━━━ Extracted data ━━━
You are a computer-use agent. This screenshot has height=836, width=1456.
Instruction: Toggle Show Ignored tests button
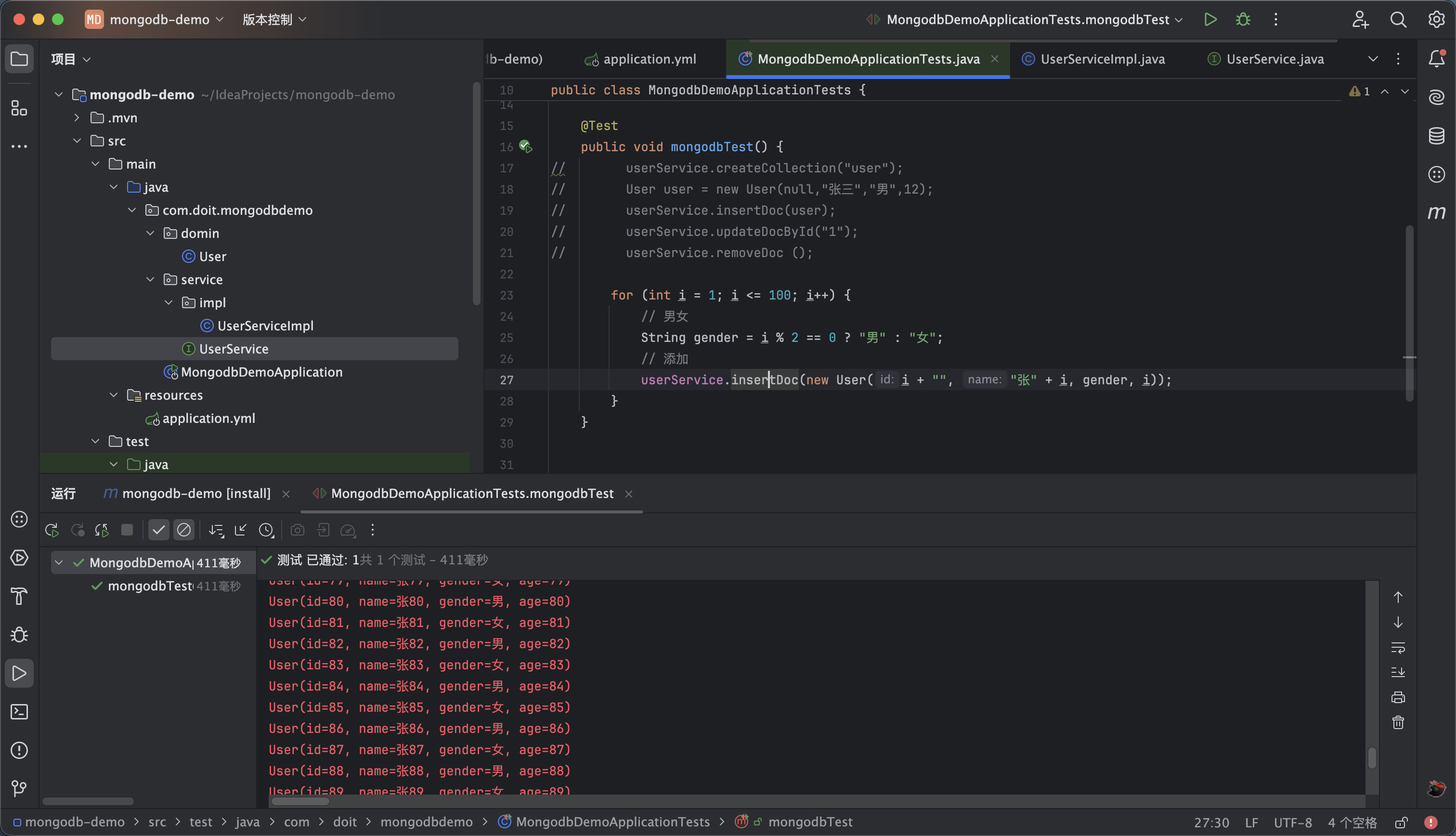coord(183,530)
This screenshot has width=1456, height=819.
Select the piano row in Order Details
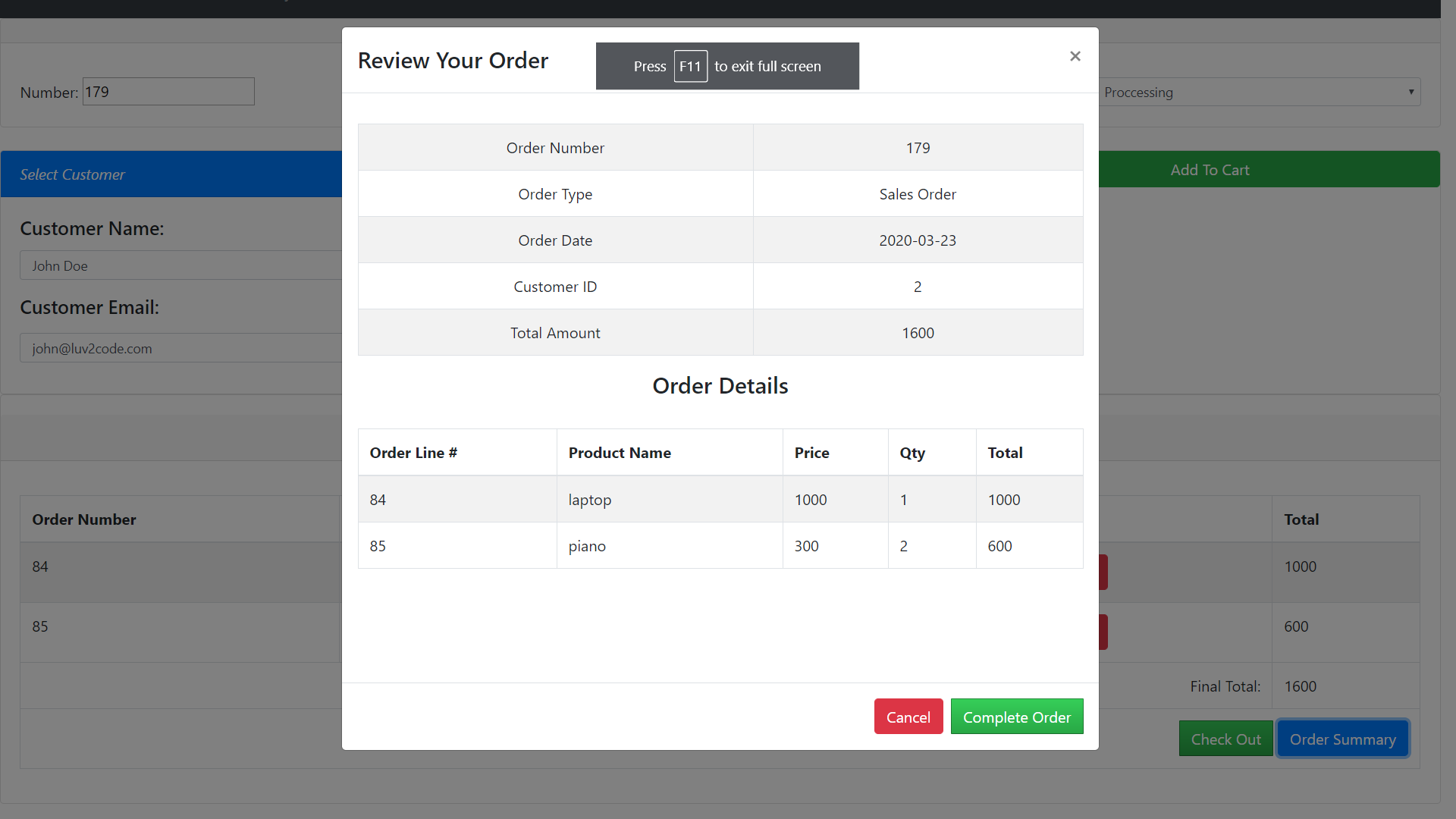[669, 545]

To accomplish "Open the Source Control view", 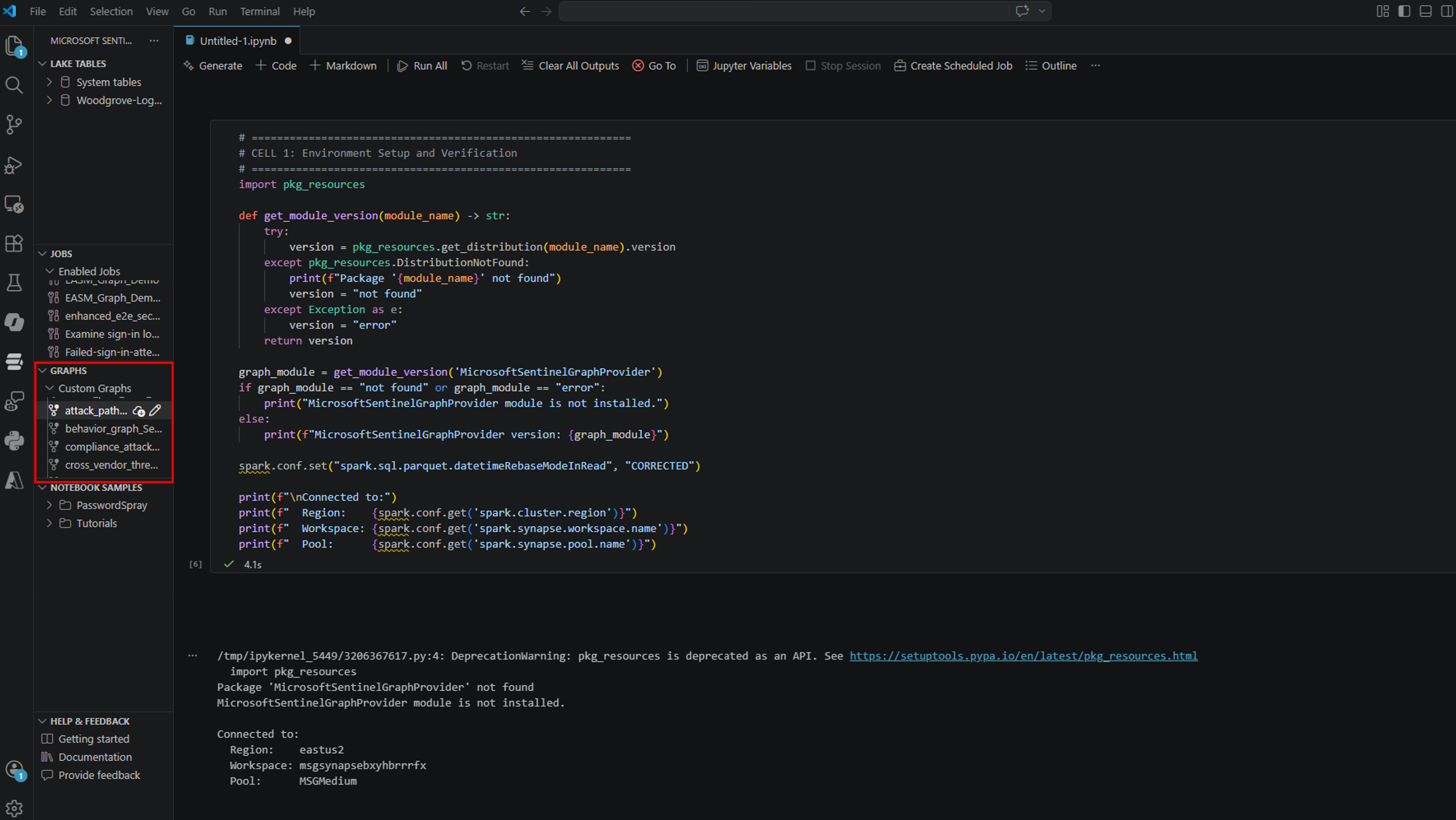I will coord(14,124).
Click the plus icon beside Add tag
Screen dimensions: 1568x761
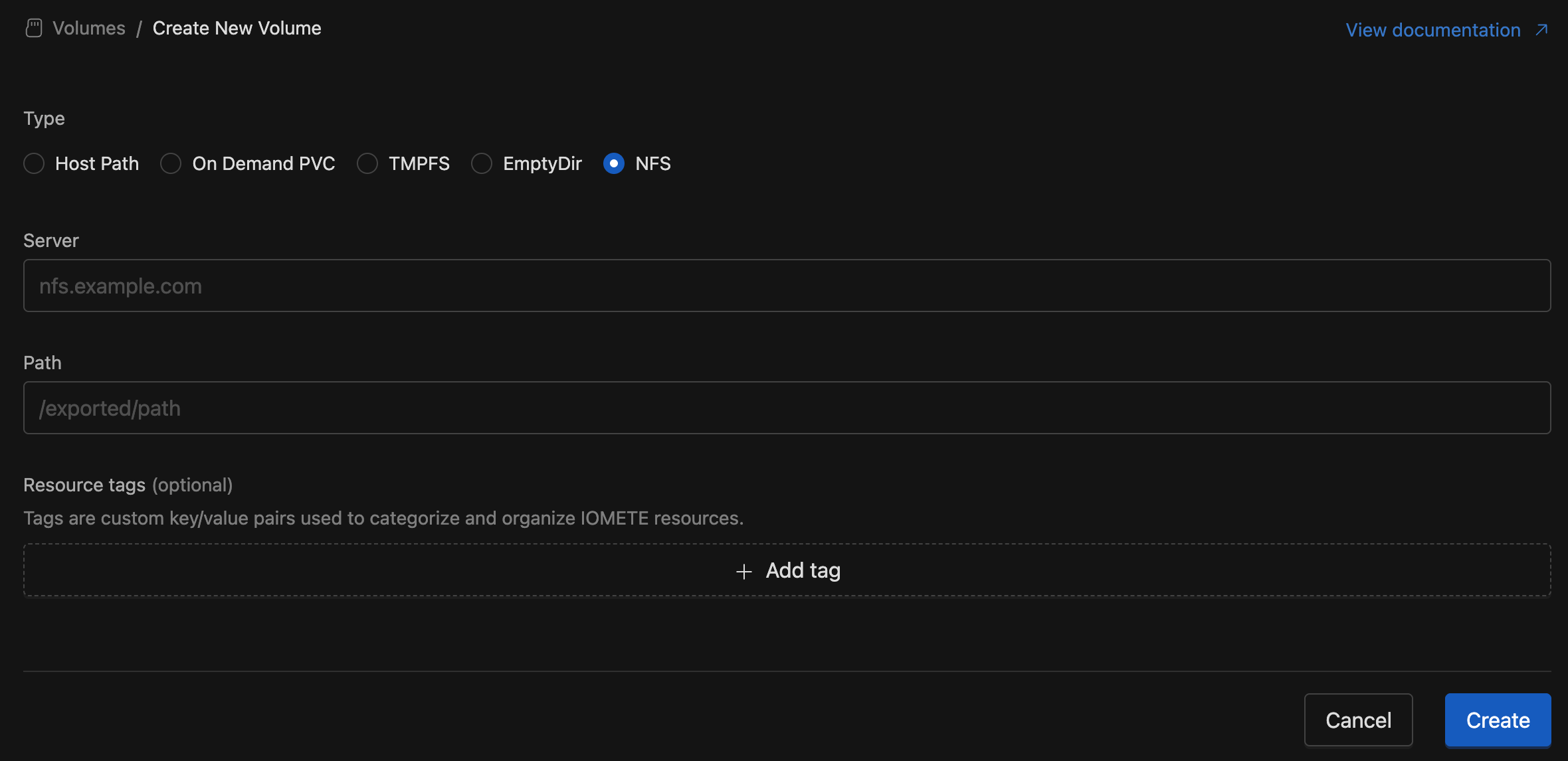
━━━
■ **Problem details**: Go through the entries above, and wherever a line holds the word "screenshot", copy that line.

■ **Response area**:
You are a computer-use agent. This screenshot has height=836, width=1456.
This screenshot has width=1456, height=819.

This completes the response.